EXERCISE INPUTS.

..........

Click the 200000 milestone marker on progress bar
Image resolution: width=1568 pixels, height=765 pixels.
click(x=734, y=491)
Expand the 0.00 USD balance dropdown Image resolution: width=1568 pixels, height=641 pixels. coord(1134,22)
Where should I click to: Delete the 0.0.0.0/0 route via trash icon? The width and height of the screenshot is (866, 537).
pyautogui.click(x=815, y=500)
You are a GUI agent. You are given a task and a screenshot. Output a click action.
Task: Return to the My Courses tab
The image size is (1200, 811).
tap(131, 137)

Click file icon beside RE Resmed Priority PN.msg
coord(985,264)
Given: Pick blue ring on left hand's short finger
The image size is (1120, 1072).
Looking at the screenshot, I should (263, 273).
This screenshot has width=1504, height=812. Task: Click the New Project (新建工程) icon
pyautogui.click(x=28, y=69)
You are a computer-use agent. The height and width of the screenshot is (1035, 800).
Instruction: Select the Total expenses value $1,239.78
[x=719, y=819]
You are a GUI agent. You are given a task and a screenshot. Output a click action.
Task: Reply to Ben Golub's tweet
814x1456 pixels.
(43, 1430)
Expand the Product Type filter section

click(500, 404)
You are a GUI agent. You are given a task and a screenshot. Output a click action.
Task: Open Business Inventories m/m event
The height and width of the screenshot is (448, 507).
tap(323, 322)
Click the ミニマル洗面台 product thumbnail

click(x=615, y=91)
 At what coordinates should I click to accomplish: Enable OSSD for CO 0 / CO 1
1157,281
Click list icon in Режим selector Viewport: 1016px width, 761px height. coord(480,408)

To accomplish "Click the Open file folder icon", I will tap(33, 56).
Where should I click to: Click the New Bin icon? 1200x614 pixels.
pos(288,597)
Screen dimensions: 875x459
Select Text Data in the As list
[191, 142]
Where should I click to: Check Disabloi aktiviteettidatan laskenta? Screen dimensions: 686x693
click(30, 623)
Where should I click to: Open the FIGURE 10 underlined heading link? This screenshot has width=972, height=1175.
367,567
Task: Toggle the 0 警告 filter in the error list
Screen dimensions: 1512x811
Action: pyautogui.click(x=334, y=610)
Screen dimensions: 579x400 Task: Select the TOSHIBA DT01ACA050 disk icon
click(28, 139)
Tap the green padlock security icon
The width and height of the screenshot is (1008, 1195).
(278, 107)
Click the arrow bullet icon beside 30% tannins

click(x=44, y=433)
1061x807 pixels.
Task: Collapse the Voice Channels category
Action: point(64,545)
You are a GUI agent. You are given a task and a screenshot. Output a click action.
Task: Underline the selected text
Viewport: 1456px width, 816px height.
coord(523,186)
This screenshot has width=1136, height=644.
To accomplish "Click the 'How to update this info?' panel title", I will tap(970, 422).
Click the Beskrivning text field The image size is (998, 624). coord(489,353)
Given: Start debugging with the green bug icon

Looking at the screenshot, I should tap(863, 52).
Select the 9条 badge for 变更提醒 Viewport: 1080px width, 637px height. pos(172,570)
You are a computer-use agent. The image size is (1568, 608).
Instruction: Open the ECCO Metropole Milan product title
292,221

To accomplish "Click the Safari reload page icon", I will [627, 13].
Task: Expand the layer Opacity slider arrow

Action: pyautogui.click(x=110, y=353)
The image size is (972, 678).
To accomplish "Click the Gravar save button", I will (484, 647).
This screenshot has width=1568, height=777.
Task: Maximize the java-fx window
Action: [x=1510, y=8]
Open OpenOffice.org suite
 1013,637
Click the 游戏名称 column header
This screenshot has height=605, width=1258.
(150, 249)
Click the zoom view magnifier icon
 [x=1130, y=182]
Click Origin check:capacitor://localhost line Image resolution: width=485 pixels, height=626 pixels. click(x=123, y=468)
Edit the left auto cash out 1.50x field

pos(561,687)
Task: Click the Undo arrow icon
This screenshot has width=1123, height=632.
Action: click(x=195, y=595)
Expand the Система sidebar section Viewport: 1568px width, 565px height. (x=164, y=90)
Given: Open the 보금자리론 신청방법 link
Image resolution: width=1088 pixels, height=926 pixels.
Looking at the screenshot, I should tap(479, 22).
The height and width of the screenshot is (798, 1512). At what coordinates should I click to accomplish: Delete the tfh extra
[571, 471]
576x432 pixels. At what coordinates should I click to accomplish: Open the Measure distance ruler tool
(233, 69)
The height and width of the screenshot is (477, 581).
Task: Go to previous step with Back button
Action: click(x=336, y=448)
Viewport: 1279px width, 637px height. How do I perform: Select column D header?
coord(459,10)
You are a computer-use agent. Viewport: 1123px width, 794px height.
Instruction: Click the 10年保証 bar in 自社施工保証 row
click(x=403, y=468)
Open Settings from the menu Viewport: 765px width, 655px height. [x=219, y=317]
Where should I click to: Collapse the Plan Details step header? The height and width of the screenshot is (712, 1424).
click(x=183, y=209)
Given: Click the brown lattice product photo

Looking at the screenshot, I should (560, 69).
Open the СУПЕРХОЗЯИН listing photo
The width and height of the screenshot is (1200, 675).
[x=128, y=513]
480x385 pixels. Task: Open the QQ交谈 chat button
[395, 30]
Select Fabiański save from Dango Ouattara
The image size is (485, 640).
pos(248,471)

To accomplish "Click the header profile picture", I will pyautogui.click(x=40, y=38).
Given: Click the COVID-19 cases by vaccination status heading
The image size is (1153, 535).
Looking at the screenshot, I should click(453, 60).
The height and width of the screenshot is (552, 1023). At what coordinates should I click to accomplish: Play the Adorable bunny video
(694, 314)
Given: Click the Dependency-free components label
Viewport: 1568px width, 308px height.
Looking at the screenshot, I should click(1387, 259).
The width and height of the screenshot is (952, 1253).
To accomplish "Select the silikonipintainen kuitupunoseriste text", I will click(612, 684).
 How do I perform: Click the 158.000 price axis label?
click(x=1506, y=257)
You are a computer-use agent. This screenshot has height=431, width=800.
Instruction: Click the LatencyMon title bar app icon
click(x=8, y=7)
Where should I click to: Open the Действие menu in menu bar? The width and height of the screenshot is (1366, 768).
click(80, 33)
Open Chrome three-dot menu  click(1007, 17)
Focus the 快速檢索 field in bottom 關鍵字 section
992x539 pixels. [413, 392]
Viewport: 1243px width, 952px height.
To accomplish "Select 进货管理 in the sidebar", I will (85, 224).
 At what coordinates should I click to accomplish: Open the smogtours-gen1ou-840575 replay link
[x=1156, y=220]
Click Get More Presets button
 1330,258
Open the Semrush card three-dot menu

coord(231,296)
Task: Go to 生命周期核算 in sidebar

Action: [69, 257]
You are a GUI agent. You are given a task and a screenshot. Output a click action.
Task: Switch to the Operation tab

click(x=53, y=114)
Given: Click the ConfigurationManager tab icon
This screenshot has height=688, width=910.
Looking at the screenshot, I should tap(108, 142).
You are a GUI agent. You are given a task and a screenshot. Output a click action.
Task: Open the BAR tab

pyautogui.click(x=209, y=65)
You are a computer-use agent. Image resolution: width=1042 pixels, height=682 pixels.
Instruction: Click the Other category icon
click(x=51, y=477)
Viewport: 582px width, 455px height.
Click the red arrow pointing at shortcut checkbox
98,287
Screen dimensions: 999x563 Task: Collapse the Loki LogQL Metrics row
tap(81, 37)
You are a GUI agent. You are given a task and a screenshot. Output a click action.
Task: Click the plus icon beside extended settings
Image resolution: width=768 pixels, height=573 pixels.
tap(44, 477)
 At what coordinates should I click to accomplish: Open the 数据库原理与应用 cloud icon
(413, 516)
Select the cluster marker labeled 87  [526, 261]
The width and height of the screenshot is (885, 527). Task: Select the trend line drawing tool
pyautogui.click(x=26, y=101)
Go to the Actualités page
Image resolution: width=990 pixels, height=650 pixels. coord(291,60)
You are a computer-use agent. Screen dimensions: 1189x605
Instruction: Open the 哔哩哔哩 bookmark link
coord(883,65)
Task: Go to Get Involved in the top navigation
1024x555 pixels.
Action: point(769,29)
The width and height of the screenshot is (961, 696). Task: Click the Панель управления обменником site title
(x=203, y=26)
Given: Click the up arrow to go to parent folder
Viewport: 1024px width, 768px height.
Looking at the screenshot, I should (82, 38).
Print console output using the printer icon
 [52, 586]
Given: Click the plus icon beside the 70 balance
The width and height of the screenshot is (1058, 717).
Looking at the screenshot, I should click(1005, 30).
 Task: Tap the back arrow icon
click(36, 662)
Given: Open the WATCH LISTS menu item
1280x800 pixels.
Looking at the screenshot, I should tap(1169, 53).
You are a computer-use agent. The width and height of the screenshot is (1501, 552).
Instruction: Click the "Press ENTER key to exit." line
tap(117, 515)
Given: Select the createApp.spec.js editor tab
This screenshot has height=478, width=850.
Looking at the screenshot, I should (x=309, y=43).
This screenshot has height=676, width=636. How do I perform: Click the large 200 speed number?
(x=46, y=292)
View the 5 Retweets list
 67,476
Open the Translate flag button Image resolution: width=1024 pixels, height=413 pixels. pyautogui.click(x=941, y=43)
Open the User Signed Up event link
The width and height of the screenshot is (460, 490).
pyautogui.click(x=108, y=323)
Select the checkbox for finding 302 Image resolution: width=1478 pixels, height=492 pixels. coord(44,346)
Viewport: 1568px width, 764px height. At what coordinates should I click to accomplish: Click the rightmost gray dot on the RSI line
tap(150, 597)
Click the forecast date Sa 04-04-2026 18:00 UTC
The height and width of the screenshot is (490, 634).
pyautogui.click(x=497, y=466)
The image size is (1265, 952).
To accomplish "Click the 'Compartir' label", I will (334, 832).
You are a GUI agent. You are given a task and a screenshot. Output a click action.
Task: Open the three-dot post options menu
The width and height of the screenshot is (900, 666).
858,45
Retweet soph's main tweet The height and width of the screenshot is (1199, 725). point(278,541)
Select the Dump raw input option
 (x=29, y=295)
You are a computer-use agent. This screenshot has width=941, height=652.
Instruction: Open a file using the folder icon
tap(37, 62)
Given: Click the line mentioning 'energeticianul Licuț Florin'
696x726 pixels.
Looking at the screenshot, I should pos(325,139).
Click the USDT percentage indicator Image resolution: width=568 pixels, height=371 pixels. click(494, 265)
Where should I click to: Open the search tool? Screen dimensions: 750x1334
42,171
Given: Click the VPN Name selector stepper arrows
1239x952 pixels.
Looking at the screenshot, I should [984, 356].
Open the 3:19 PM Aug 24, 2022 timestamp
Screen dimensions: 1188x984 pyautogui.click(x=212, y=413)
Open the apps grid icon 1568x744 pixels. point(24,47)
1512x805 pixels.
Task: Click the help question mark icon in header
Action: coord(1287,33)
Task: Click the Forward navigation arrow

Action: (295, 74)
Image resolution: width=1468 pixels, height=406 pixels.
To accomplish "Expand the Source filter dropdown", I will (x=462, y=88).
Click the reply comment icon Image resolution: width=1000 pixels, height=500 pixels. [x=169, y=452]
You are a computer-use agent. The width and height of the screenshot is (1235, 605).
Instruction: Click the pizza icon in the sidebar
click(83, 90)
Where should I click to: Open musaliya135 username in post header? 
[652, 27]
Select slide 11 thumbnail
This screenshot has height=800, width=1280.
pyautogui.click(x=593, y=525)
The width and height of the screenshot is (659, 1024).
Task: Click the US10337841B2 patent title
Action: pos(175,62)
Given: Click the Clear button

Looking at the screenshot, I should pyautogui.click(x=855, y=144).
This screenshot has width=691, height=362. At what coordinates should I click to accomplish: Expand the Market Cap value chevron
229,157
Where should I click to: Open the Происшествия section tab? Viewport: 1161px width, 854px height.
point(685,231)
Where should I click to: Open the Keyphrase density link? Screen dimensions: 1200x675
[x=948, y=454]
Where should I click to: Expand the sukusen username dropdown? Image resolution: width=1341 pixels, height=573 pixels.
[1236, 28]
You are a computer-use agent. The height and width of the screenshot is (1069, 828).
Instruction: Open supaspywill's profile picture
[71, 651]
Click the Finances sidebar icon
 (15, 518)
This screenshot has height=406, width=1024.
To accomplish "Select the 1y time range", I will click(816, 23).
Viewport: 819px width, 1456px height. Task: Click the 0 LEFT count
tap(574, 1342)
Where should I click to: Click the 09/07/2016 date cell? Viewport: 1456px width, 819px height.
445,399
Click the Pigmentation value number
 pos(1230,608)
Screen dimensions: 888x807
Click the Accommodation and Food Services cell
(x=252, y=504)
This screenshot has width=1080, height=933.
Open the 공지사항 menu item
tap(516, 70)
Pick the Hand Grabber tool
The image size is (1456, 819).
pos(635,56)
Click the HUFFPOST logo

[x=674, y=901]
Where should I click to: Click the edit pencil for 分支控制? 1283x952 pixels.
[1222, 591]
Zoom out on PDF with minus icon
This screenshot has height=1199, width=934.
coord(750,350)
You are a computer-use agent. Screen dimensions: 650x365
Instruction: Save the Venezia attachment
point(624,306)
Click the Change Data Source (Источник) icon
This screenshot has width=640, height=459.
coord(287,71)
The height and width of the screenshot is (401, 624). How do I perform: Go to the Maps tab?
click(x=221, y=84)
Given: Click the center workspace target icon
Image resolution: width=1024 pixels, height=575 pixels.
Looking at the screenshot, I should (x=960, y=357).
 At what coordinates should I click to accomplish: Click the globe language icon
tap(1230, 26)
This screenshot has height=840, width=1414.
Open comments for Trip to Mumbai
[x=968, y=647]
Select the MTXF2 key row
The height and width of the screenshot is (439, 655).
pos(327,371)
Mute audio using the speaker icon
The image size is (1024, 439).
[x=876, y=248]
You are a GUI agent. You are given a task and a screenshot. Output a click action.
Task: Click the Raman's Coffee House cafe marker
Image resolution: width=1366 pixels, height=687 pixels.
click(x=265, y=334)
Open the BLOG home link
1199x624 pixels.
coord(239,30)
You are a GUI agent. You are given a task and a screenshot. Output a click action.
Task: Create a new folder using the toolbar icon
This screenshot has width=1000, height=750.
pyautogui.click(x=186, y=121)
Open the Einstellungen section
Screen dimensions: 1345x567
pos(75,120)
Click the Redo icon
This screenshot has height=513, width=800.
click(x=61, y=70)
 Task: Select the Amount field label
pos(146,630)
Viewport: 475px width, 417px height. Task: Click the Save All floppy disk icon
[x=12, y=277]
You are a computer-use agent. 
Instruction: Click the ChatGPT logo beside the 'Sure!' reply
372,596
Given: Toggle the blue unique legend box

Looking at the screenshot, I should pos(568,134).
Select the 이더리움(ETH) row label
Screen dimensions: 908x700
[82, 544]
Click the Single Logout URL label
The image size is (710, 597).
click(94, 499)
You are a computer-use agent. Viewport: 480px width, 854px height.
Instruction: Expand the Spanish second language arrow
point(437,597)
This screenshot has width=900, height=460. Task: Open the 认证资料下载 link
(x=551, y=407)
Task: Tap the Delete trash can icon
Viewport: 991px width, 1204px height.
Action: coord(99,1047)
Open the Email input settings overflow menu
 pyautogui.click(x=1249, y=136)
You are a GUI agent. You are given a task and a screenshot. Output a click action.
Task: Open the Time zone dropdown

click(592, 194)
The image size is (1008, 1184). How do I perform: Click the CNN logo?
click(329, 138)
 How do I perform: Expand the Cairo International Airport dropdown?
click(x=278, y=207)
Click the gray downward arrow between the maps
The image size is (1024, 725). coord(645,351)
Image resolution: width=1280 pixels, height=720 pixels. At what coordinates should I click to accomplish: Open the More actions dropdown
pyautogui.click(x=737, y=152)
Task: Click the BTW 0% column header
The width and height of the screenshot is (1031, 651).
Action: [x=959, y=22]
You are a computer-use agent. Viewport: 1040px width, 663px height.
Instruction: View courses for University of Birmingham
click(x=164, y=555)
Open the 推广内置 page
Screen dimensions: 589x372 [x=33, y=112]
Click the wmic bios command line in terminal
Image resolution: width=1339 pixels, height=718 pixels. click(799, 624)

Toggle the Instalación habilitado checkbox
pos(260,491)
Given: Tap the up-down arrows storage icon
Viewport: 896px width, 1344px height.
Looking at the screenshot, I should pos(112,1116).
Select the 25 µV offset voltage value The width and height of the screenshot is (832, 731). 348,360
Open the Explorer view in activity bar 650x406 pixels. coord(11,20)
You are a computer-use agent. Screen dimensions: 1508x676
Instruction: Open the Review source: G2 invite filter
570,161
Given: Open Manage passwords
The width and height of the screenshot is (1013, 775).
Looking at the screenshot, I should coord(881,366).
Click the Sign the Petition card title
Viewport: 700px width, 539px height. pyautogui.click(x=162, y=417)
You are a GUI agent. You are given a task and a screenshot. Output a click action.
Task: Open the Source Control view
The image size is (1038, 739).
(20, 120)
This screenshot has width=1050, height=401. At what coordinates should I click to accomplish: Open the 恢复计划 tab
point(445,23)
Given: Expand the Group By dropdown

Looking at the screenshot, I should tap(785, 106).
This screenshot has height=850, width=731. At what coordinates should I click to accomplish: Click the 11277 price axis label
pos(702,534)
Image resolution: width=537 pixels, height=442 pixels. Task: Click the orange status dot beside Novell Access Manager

..........

PROMPT.
From the line that holds "Given: Open Manage passwords" down to the last line of the material, copy every line exactly and add nothing.

SOLUTION TO THIS PROBLEM.
Given: Open Manage passwords
The width and height of the screenshot is (1013, 775).
Looking at the screenshot, I should coord(881,366).
Click the Sign the Petition card title
Viewport: 700px width, 539px height. pyautogui.click(x=162, y=417)
You are a GUI agent. You are given a task and a screenshot. Output a click action.
Task: Open the Source Control view
The image size is (1038, 739).
(20, 120)
This screenshot has width=1050, height=401. At what coordinates should I click to accomplish: Open the 恢复计划 tab
point(445,23)
Given: Expand the Group By dropdown

Looking at the screenshot, I should tap(785, 106).
This screenshot has height=850, width=731. At what coordinates should I click to accomplish: Click the 11277 price axis label
pos(702,534)
Image resolution: width=537 pixels, height=442 pixels. Task: Click the orange status dot beside Novell Access Manager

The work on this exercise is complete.